Discovering the secrets of vision
One might frivolously assume that vision is a rather simple task. After all, humans do it every day so effortlessly, and even camera-equipped cell phones are able to take pictures of objects.

A very popular fallacy - the exact opposite is the case: While it is indeed fairly simple to record images of our surroundings, it is very hard to understand those images and react accordingly. Fermueller explains in basic terms what her field of visual navigation in computer vision and robotics is all about: "Imagine a robot that wanders through the world and as humans have eyes the robot has cameras. Just as a human, or animal, acquires images with his eyes, and the brain processes these images to arrive at an interpretation of the visual world, the cameras on the robot acquire images, which a computer processes. And my task now is to investigate and to understand what these computations are."
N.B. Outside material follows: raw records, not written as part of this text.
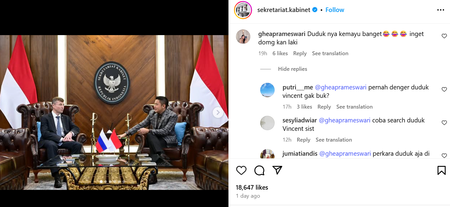
Task: Like the post with the heart icon
Action: point(241,170)
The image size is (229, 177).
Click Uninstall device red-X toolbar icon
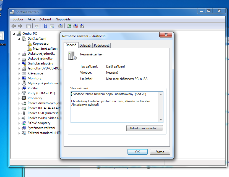[76, 26]
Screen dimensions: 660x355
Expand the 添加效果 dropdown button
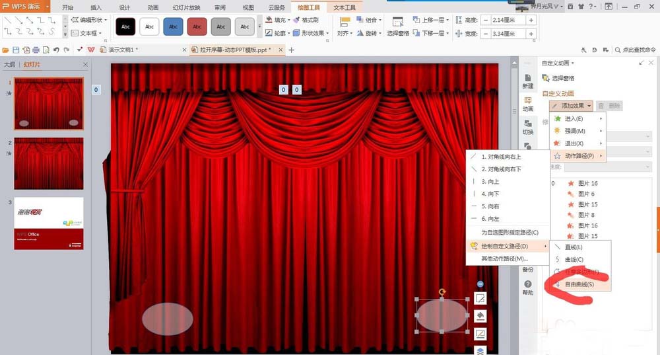click(571, 106)
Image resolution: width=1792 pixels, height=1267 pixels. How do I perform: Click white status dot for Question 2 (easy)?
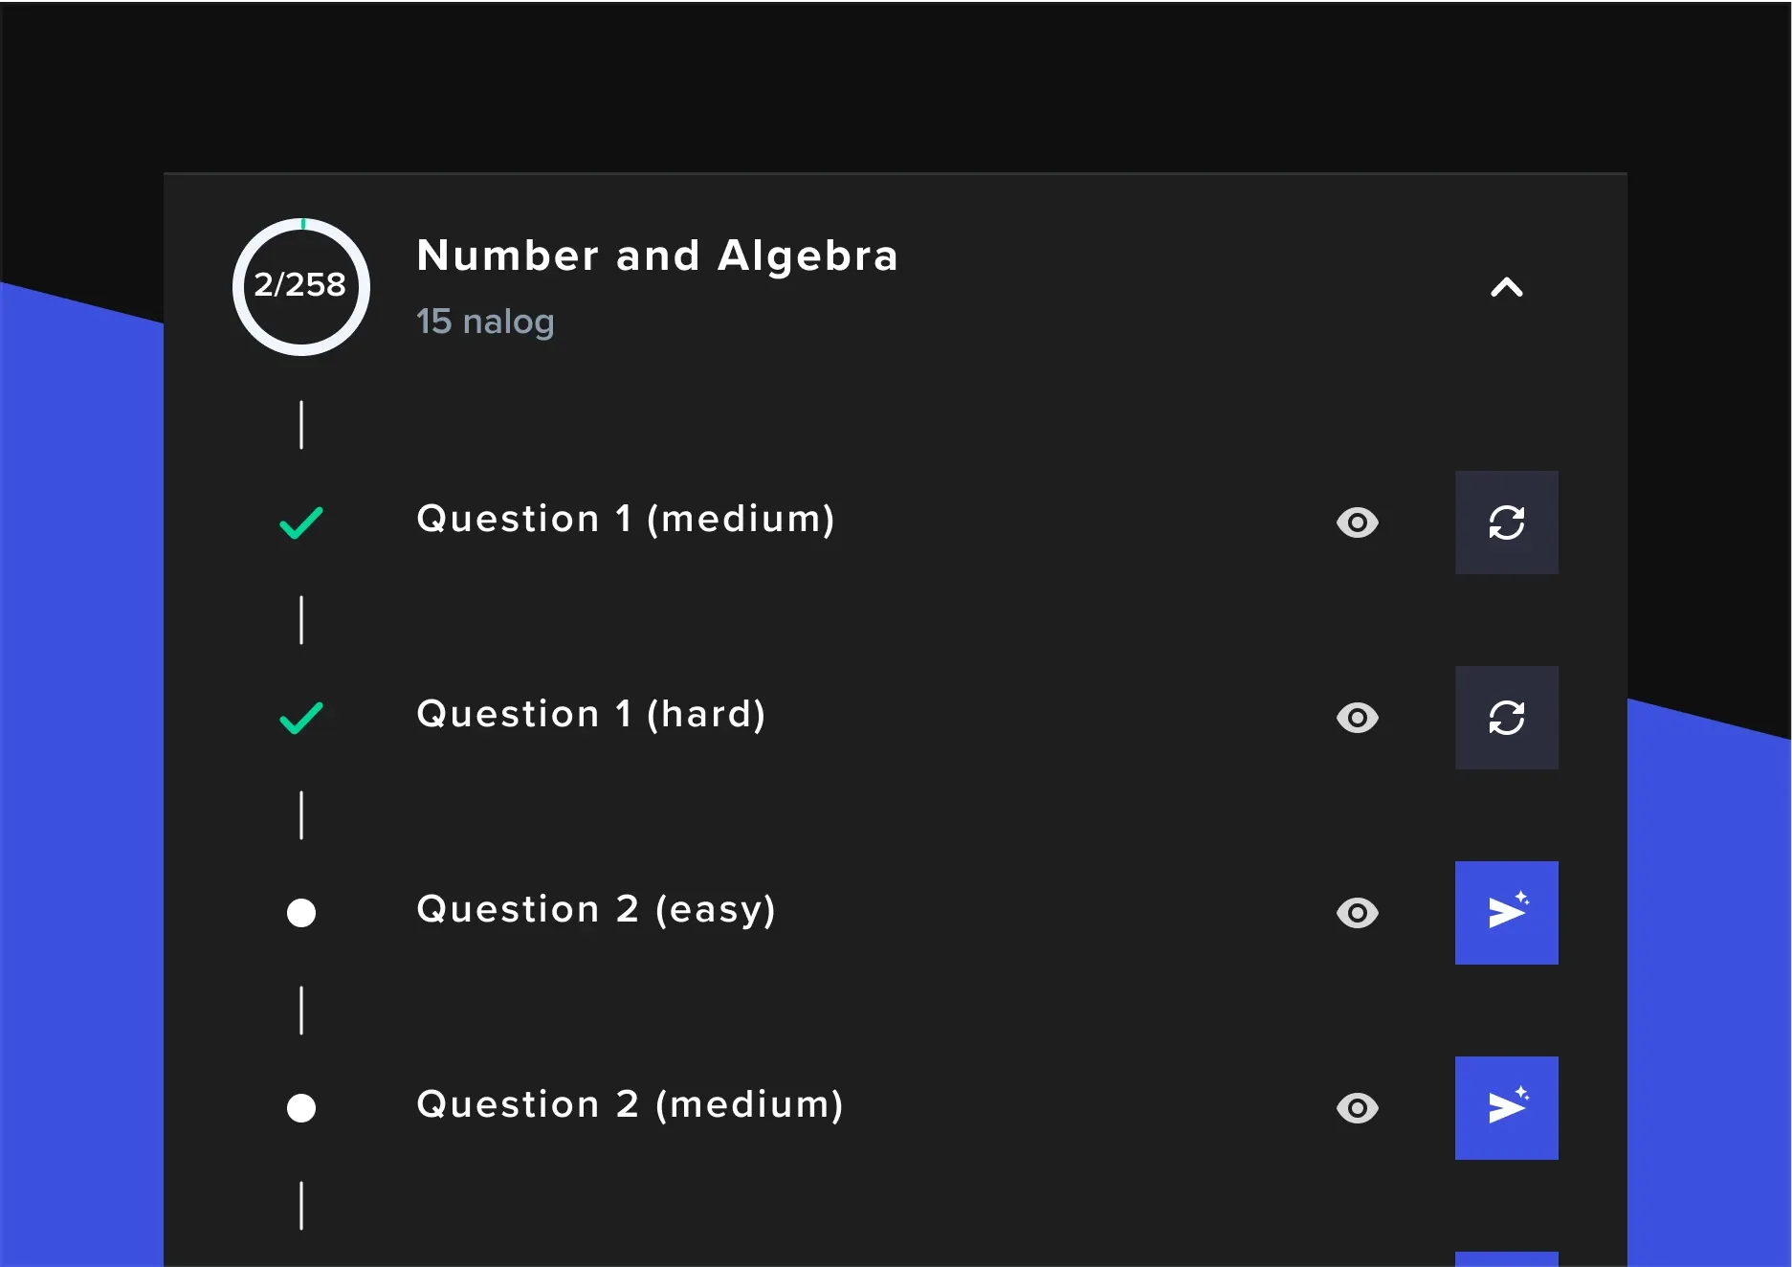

Vision: physiological process of distinguishing, usually by means of an organ such as the eye, the shapes and colours of objects.
[Encyclopedia Britannica]

The complexity of vision arises from the fact that while the world has a three-dimensional geometry, images are two-dimensional. Human vision works with the light bouncing off surfaces to interpret the world. The human "imaging device" is the innermost layer of the eye, the so-called retina, which is light-sensing. It converts light into electrical impulses that are interpreted by the brain as vision by decoding these images into information. Fermueller explains where she and her research group face the challenge: "Although it is well understood from the neurosciences that different parts of the brain are devoted to different visual modalities, such as color, shape, movement, or boundaries, we still have to figure out how to combine these different sources of information to arrive at an interpretation of the world."